Lejos de desbaratar el frente alemán, la ofensiva de Nivelle apenas causó mella en él.

La tragedia era que el que había salido perdiendo era, una vez más, el ejército francés.

Y la misión que tenía ante sí Roland de Cygne tenía que ver con todo esto. Era una terrible misión que jamás había imaginado que debería ejecutar.

Y es que, aunque no lo supieran ni sus aliados ni sus enemigos, justo al otro lado del frente Occidental, el valiente ejército francés se había sublevado.

Si aquel día de junio, Roland de Cygne guardaba un secreto, Marc Blanchard tenía tres. Dos de ellos, que conocía desde hacía una semana, le habían causado una gran angustia. Esa tarde iba a ir a hablar con su tía Éloïse antes de tomar una decisión al respecto.

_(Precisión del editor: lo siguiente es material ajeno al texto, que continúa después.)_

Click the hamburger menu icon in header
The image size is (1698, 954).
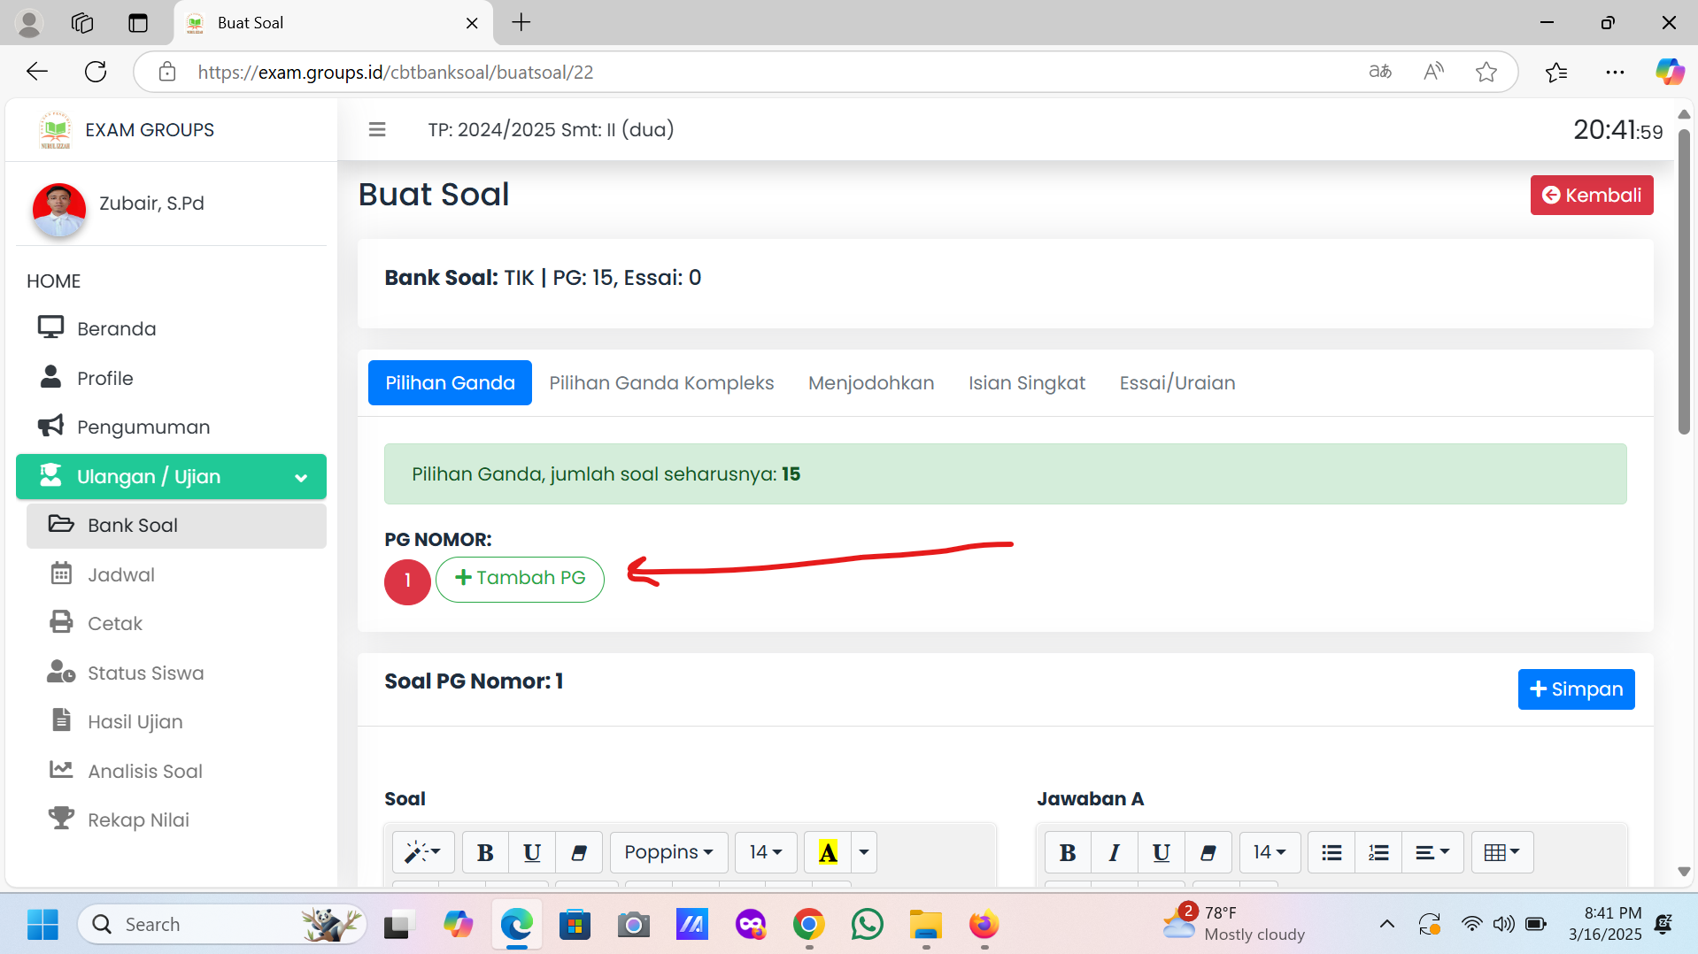coord(377,130)
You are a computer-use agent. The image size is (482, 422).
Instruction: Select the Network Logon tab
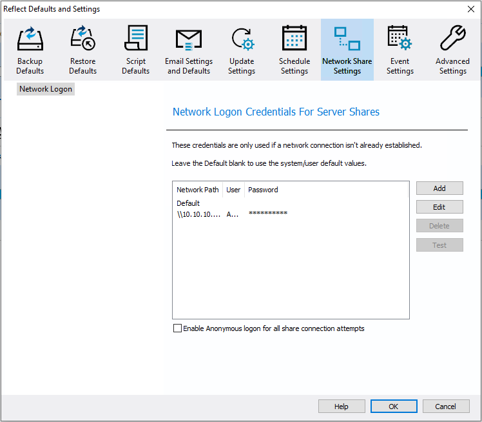click(x=46, y=89)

El tercero había llegado a su conocimiento aquella mañana.

La reunión era tan secreta que no se había celebrado en ningún despacho gubernamental, sino en un piso particular de una anodina calle del norte del bulevar de Batignolles. Asistieron a ella diversos miembros del Gobierno, un importante contratista de obras, un ingeniero eléctrico italiano llamado Jacopozzi y varias personas más. No sabía muy bien por qué lo habían invitado a él. Quizá porque, a aquellas alturas, lo consideraban diseñador y empresario a partes iguales. En cualquier caso, se sentía halagado de que depositaran su confianza en él.

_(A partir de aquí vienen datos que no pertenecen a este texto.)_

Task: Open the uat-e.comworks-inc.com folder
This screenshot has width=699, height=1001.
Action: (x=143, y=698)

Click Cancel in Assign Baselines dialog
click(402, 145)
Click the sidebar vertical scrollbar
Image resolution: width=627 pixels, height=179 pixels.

Se reunieron en el comedor del apartamento. El primero en tomar la palabra fue el representante del primer ministro.

—Señores, nos encontramos aquí para considerar un proyecto de capital importancia. Debo pedirles que, bajo ningún concepto, divulguen lo que aquí se va a hablar.

»En este momento, creemos que París podría afrontar una nueva y terrible amenaza. Se trata de una amenaza que Londres ha sufrido ya y que no hará más que intensificarse con el tiempo. Me refiero, naturalmente, a los bombardeos aéreos. —Hizo una pausa—. En los tres años transcurridos desde el inicio de esta guerra, son muchos los aspectos del esfuerzo bélico que se han visto alterados, pero la transformación de la guerra en el aire ha sido colosal. Al principio, había unos cuantos aviones, que, en su mayoría, tenían misiones de reconocimiento. Si utilizaban bombas, eran, por lo general, granadas o proyectiles adaptados que dejaban caer a mano los pilotos o los copilotos de esos pequeños aparatos.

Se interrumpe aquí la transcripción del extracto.